On Friday, the Obama Administration officially announced the end of its spectacularly unsuccessful $500 million plan to train and equip moderate Syrian rebels. . . .

This latest decision is the most obvious manifestation of what Obama Administration officials have been telling the press for the past few days: the plan for Syria, in light of Russia’s intervention, is to do nothing to escalate the situation. There are no plans to send anti-aircraft weapons to moderate rebels being hit by Russian air strikes, for example. Eli Lake and Josh Rogin write that some White House advisors are even encouraging the President “to give up on toppling the Syrian regime.”

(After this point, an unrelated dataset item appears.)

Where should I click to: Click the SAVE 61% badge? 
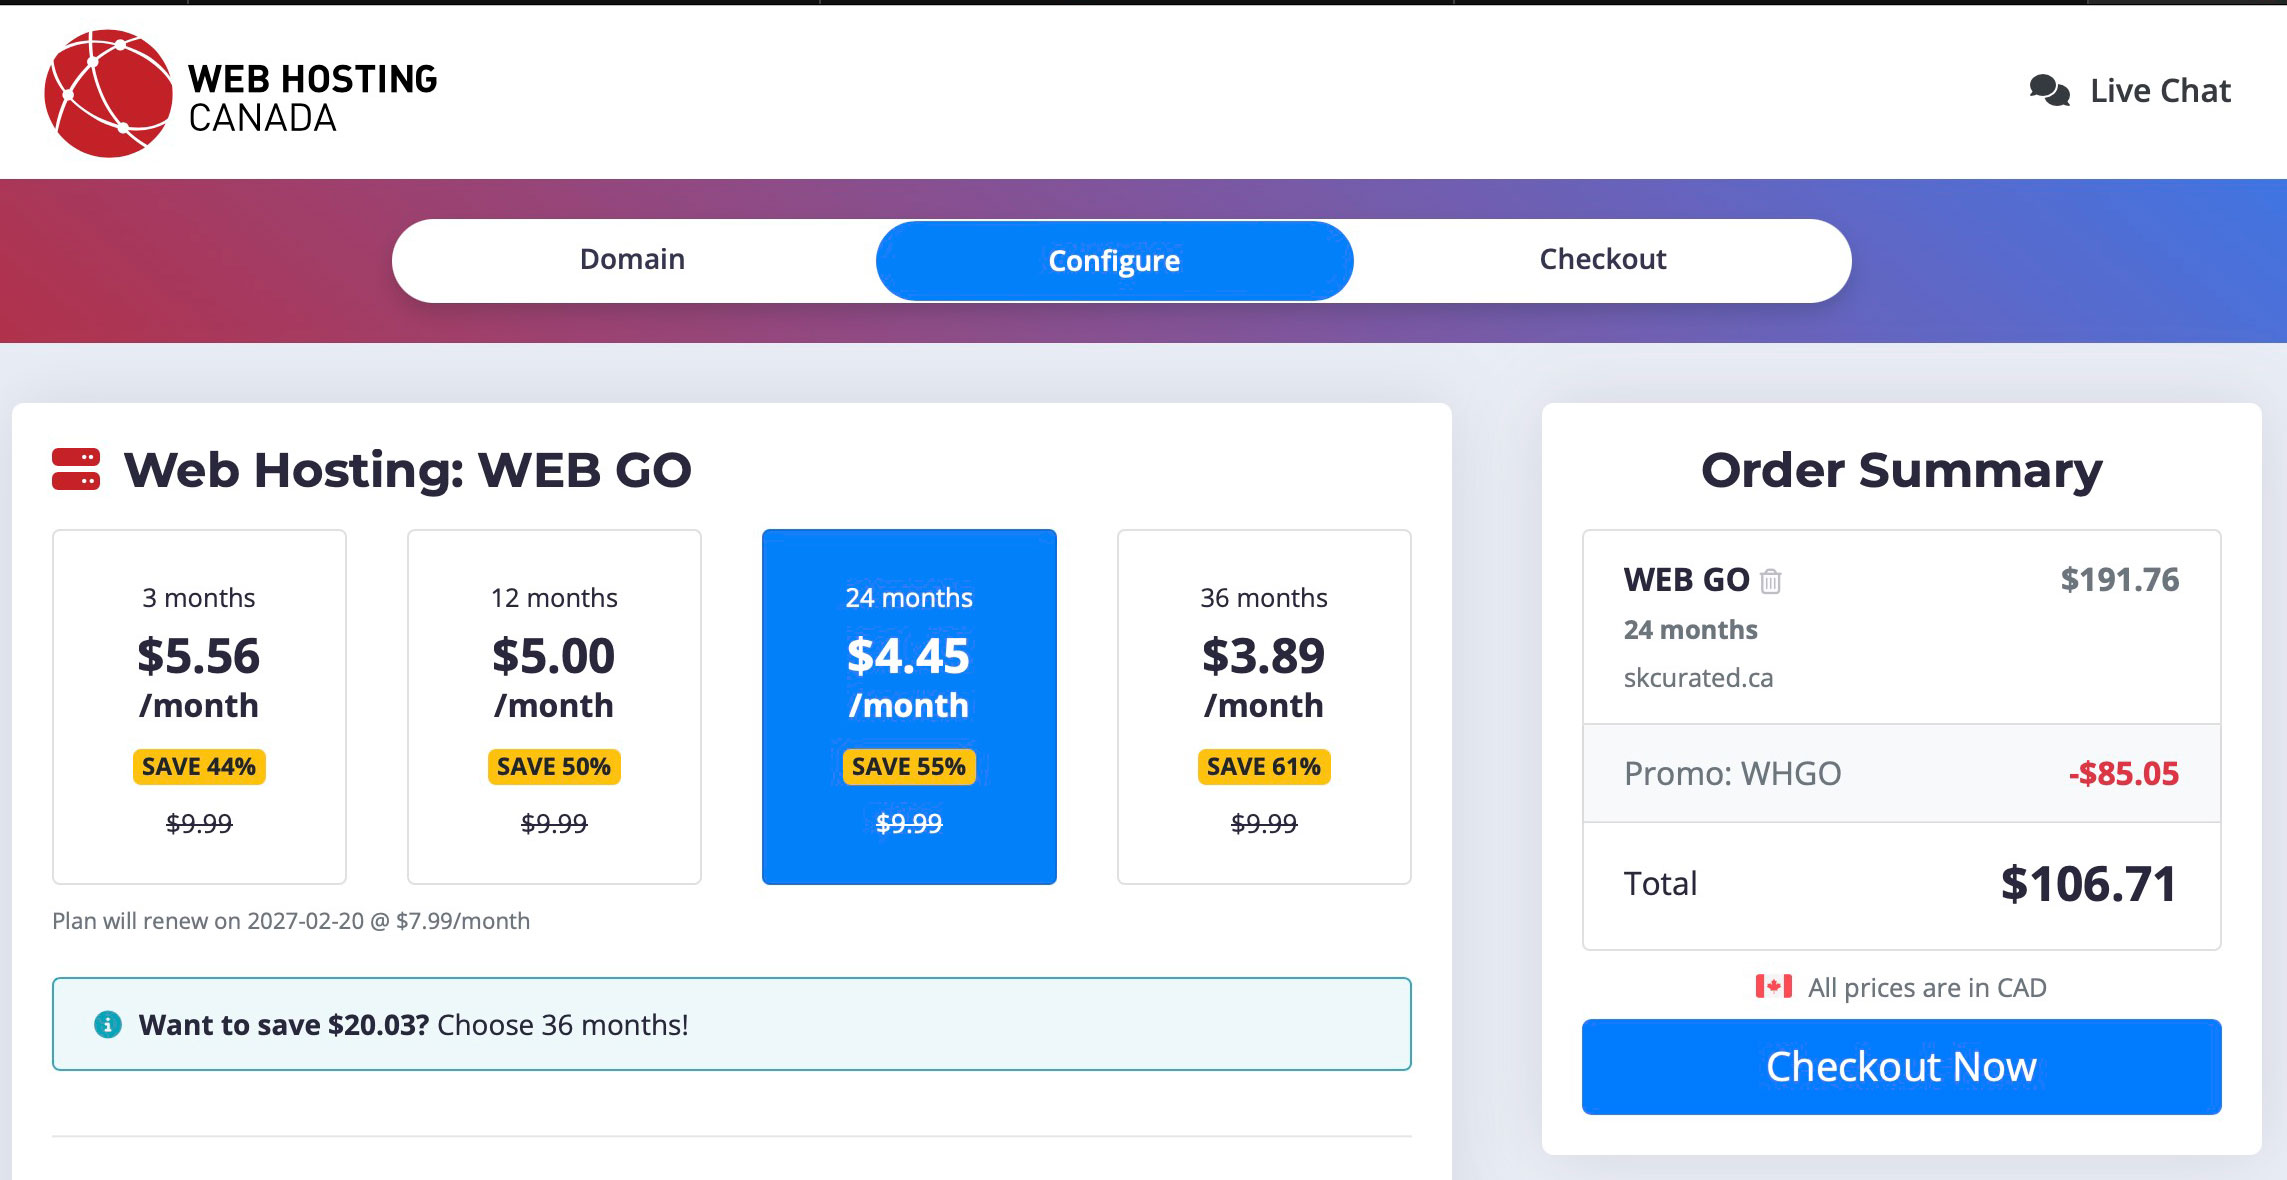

Administration officials, frustrated by years of their own inability to decisively solve the Syrian crisis, appear confident that the Russians will in due time get bogged down as well. It doesn’t help advocates of confronting Russia, of course, that the Europeans prefer “a more practical relationship,” as European Commissioner Jean-Claude Juncker said yesterday. Last week, German Chancellor Angela Merkel and French President François Hollande handed Putin a not-insignificant win by agreeing to maintain the status quo in Ukraine. There is now some real doubt about whether the U.S.-led sanctions regime will hold next year.

Obama says he’s taking the long view.

I think in this context, “the long view” means “until after January 20, 2017.”